#### SELECTED EXCERPT:
Parenting

Dad Blogger InstaFather Reveals Struggles With Depression, Anger, Stress

One of the first parenting personalities I began following on social media was Andy Shaw, a.k.a. InstaFather. Father to a three-year-old boy and twin one-year-old girls, Andy’s humorous commentary comes from a genuine desire to encourage others not to let fear or stereotypes get in the way of being an involved dad. His posts were always a light among the “woe is mommy” trend. That is, until recently when after an unexpected Internet silence, Andy admitted to his online audience that he was suffering from depression.

In a heartfelt, brutally honest post published earlier this week, Andy admitted that he had to “disappear as a Dad blogger” to work out why he’d become so angry. For the first time ever he went to a therapist and talked through feelings of residual anger that had been taking over his life and starting to negatively impact his relationships with his kids.

Through therapy, Andy began to realize precisely how much the physical and emotional stresses of parenting three children under three (one of whom almost died) while working and keeping life going had worn him down. At the same time, the kids started sleeping better, which meant he could get more than 4 hours straight in a night, which also helped. But the real lesson that helped dig him out of the hole was realizing that parenting is, in and of itself, a “check off the list.”

Like most of us, Andy would stress out over not being able to get anything done in a day. (It took me 10 minutes to get the boy and his shoes into the living room this morning. As I growled under my breath, I thought of Andy.) He writes:

I had a big problem with not feeling like I was ever getting things done. I’m a “get stuff done” guy. It’s part of how I identify and feel good about myself. So when I have months and years go by where I’d [be] constantly thinking “How come I never ever can get everything done?” even if it was just stuff around the house, it hurt. No joke.

What changes that? As my therapist told me, “being a parent is a check off the list, too.” Being a dad this or that day is an actual accomplishment, in and of itself. It doesn’t need an addendum. It doesn’t need a qualifier. Being a dad IS the checklist.

This, of course, is the dad equivalent of all of those “I’m proud of my spit-up stained yoga pants” posts you see on mom sites, with one caveat. Despite being hesitant to publish his post, Andy requested feedback and he received a ton of it. And it was all incredibly positive. In a follow-up post, Andy chronicled some of the responses he received:

You felt what I was saying, and many of you said that it rang true because it was just like what you were dealing with as a mom or dad.

Out of privacy, I won’t, of course, list names here. But here’s some of what I heard over and over:

“That sounds just like me”

“I thought I was the only one!”

“Thanks for talking about this. I’ve been having a tough time myself.”

“I’ve thrown my share of things.”

“I know that exact feeling. Of being angry and not knowing why.”

“As it turns out, we’re all in this together,” he writes. Yes, in fact, we are. And isn’t it refreshing to hear just that without the criticism, the bullying, the “but I’m a better parent than you” crap that scintillates social media?

Both my husband and I could relate to Andy’s experience. It took us a solid year to accept the fact that we weren’t going to get stuff done and that when anger or negative emotions overwhelmed us we were probably just really, really worn out. No one wants to admit that, though. Not unless they can dress it up with a sarcastic remark about yoga pants. And especially not if they’re a dad trying to live up to the expectation that they can magically handle everything with a stoic grin.

Children are life-changing. Kudos to Andy for being brave enough to admit that they’re as much of a game-changer for dads as they are for moms. Extra points for flying in the face of all known stereotypes about men, dads and parenting bloggers for being brutally honest about his struggle with anger and depression in a way that inspired others to be honest without the judgment, sarcastic or otherwise.

#### PROBLEM:
In the article about Andy Shaw, change "twin one-year-old girls" to "twin baby girls", and give everything from "One of the first" down to "suffering from depression." with that one edit. The entries that come next are separate material with no connection to the article about Andy Shaw.

#### DATA SECTION:
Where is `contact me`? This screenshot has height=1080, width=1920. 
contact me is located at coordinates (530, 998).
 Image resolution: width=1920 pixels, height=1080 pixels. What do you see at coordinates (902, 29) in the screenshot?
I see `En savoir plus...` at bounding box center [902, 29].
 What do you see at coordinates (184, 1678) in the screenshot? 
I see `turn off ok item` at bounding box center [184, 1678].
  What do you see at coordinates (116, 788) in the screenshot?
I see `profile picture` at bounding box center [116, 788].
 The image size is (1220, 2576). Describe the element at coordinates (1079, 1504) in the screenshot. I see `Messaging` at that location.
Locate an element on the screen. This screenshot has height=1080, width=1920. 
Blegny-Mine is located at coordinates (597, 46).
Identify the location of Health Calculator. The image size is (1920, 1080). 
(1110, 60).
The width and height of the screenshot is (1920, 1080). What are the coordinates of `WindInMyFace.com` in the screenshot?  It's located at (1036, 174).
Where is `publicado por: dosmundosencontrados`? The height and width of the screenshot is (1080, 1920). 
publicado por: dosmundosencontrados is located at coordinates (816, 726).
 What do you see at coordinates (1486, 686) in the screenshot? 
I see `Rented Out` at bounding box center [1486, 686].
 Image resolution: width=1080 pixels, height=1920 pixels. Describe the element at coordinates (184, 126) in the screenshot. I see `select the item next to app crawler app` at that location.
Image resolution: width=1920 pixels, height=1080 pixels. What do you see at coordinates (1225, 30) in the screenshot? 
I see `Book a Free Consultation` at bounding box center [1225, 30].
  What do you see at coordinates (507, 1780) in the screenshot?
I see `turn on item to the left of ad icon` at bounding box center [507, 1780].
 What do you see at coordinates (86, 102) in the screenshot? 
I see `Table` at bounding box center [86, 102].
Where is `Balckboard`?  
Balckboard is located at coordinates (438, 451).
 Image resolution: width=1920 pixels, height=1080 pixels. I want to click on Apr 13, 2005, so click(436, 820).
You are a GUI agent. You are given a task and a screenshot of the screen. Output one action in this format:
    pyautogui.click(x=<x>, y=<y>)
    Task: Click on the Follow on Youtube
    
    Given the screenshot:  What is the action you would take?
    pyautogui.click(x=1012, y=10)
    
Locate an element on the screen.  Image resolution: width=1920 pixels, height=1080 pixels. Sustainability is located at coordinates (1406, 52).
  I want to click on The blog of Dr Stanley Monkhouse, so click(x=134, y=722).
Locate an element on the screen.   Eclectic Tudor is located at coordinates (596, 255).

#### TASK SOLUTION:
One of the first parenting personalities I began following on social media was Andy Shaw, a.k.a. InstaFather. Father to a three-year-old boy and twin baby girls, Andy’s humorous commentary comes from a genuine desire to encourage others not to let fear or stereotypes get in the way of being an involved dad. His posts were always a light among the “woe is mommy” trend. That is, until recently when after an unexpected Internet silence, Andy admitted to his online audience that he was suffering from depression.